**課題内容**: 下の本文抜粋で、志穂美さんの作品群を比べる範囲として挙げられている媒体をすべて書き出してください。

**本文抜粋**:
►
『柳生十兵衛・魔界転生』:幻の代表作


1981年に新宿コマ劇場で上演された『柳生十兵衛・魔界転生』は志穂美さんの作品の中では、映画・TV・舞台を通じた中での最高傑作と言ってよい思います。最高傑作が舞台であり、もう二度と観ることが出来ないというのは、ファンにとって(それから、おそらく女優としての志穂美さんにとっても)大変に不幸なことです。しかしながら、逆にもう二度と観ることが出来ないということによって、この作品を観たという経験そしてその感動が(観ることができた)ファンにとって大きな想い出となっているのです。このホームページでは志穂美さんの個々の出演作品についての紹介はそれほどの分量を割いてはいませんが、この作品については、もう二度と観ることができないという事情を考慮して別ページを設けて詳しく説明することにします。
◄
**提供データ**:
►
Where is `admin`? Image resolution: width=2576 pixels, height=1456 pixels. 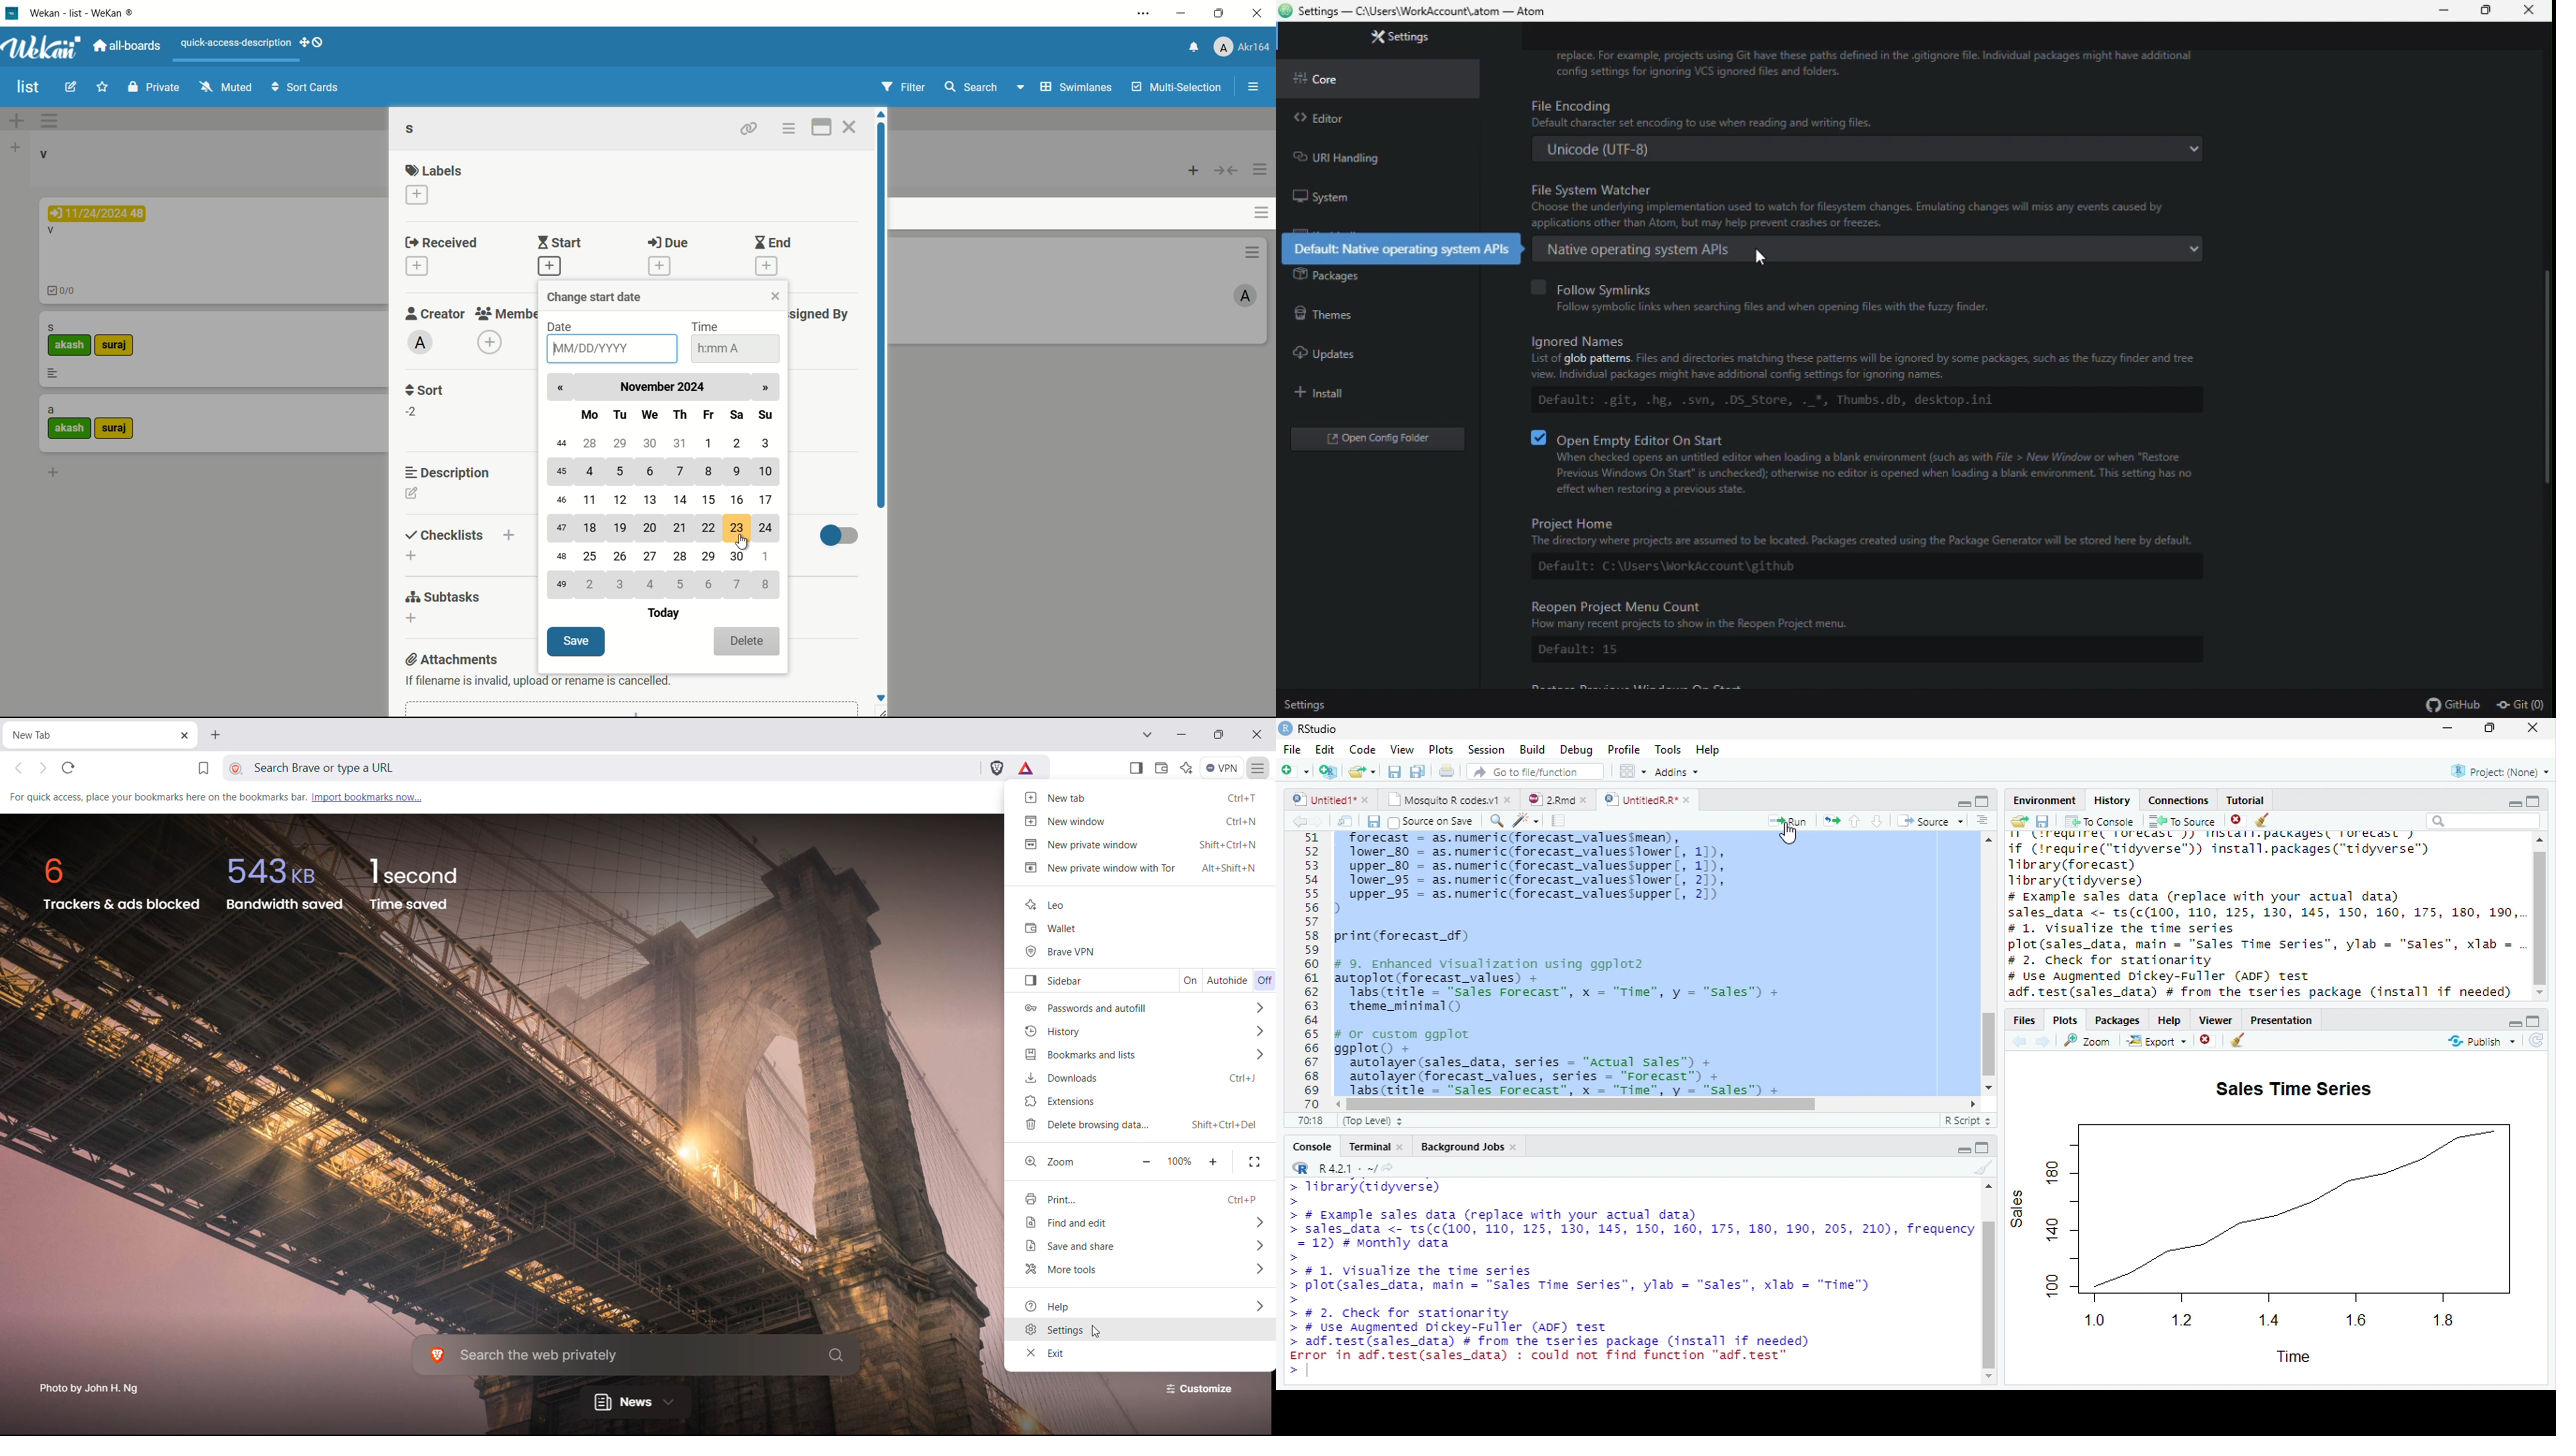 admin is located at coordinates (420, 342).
◄
►
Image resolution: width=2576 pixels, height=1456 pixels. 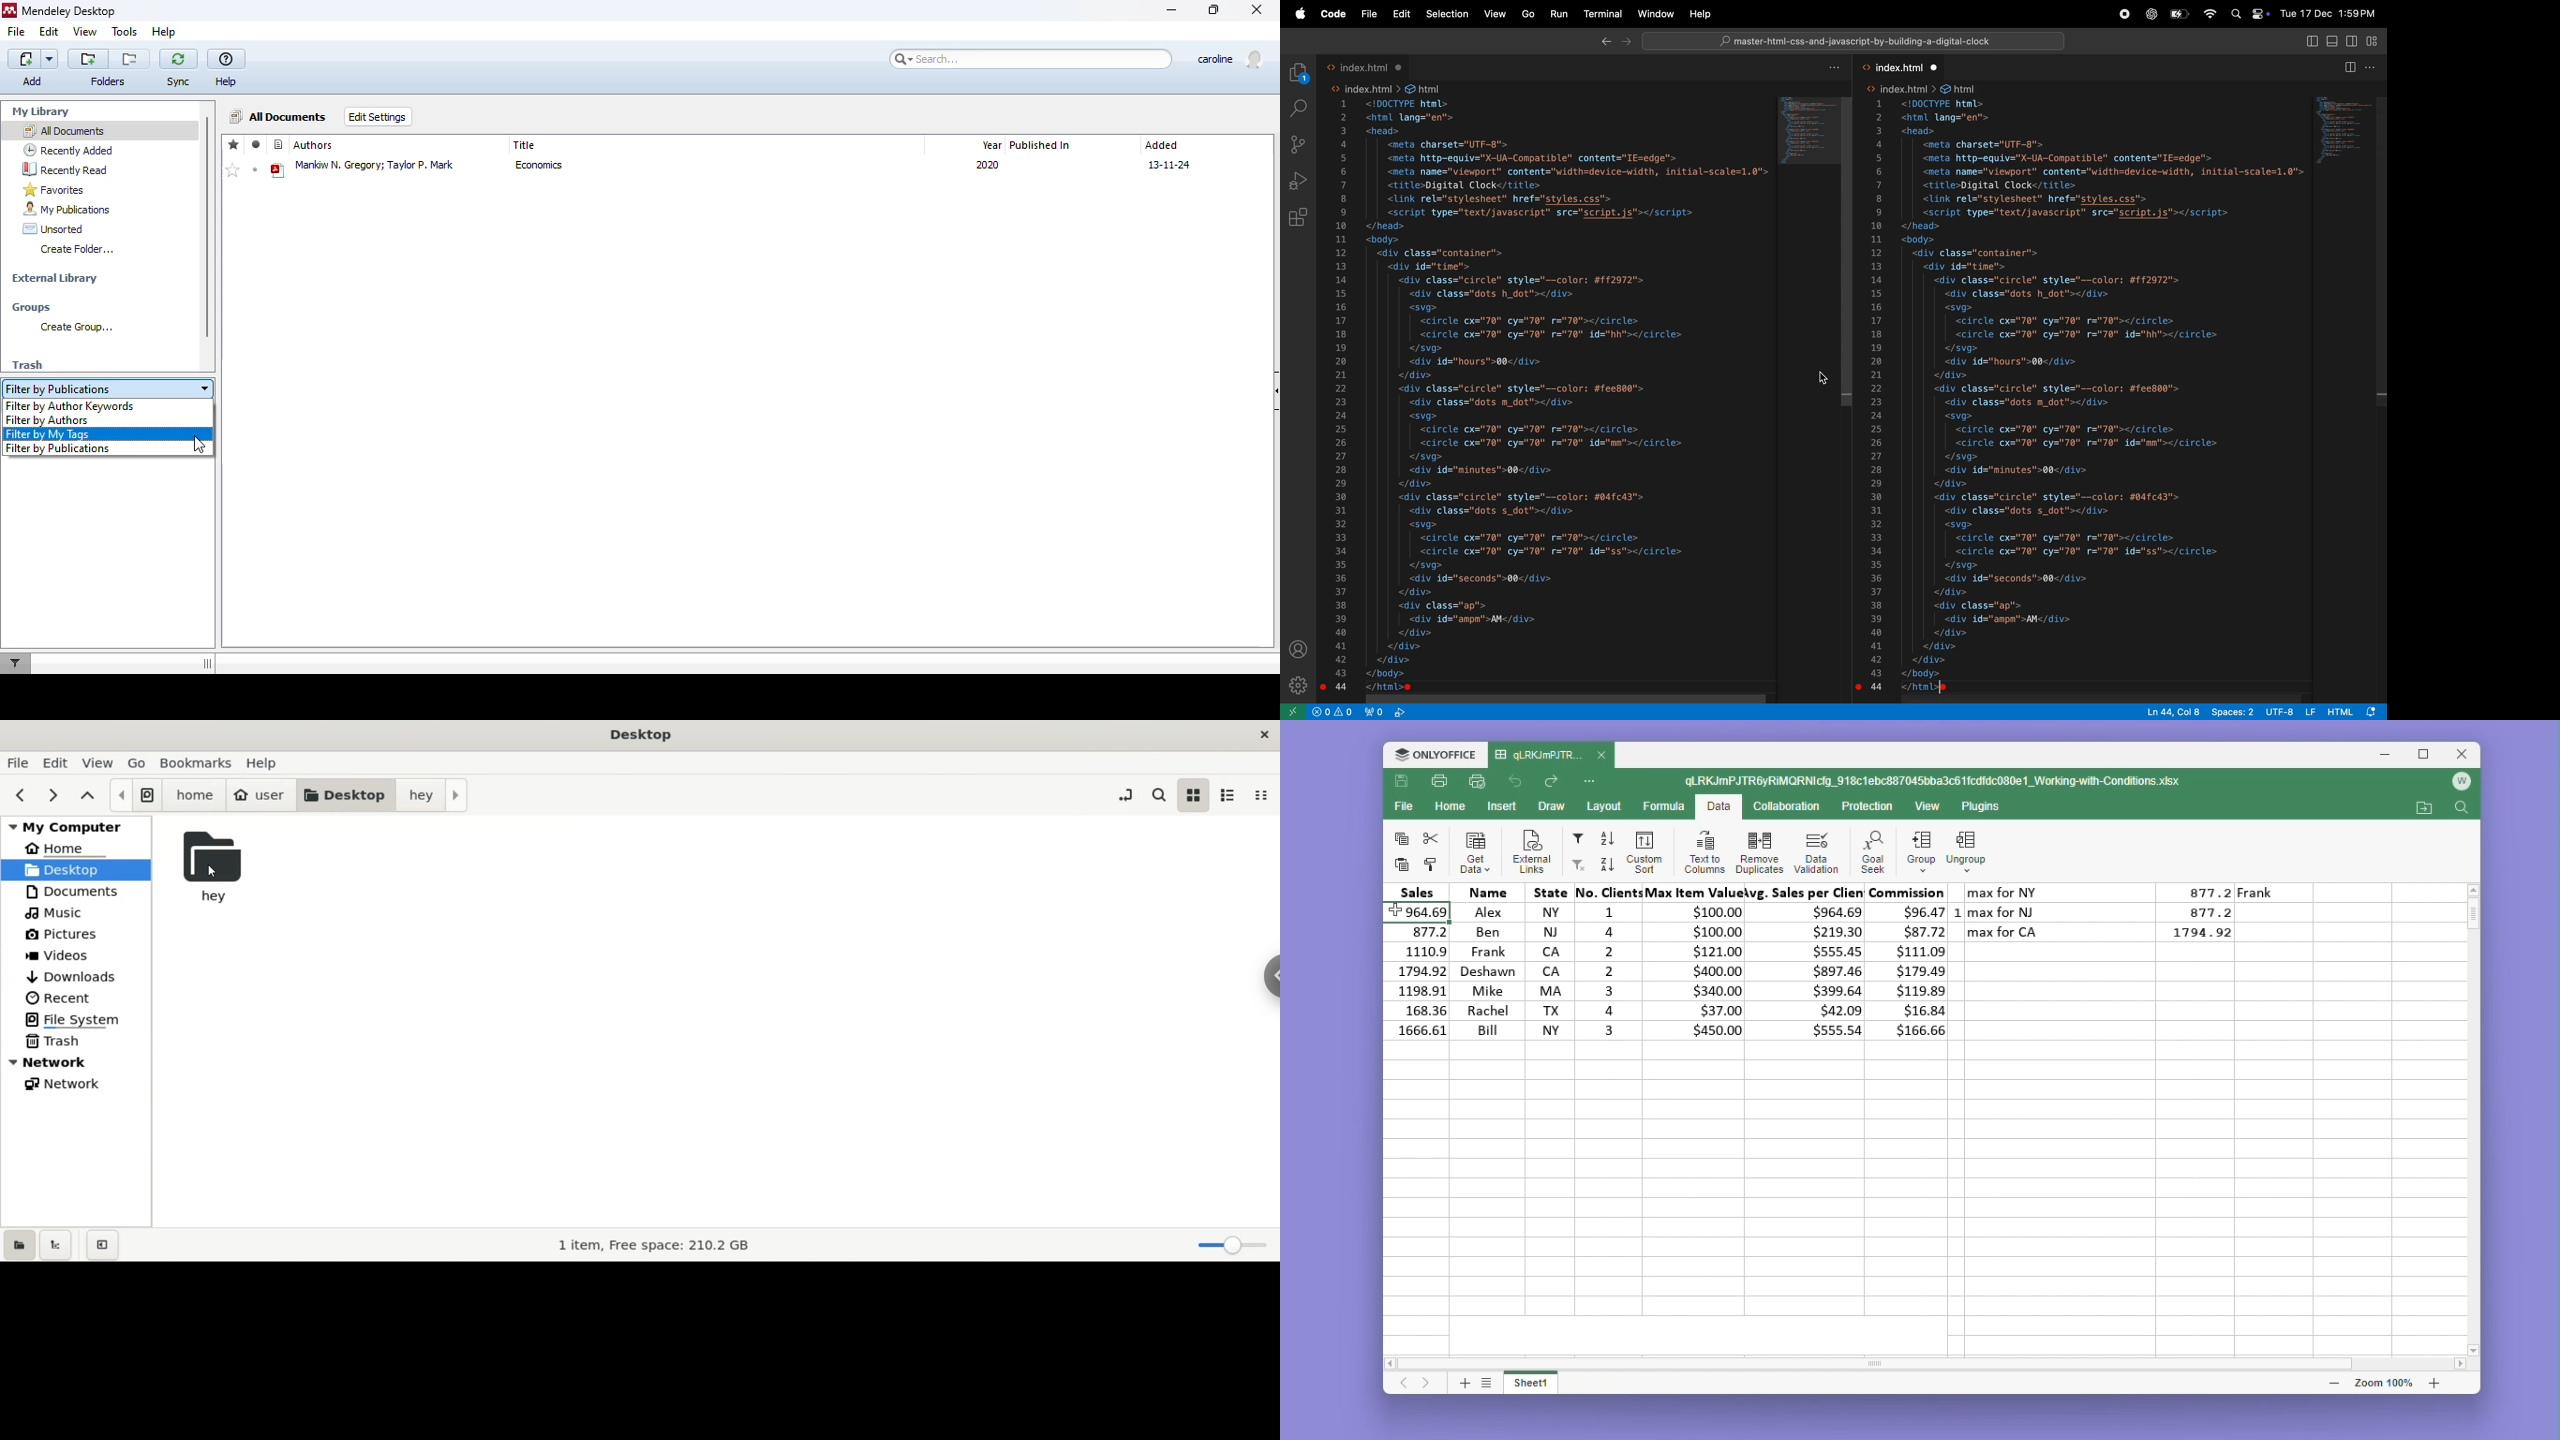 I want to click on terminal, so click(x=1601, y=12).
◄
**解答結果**: 映画、TV、舞台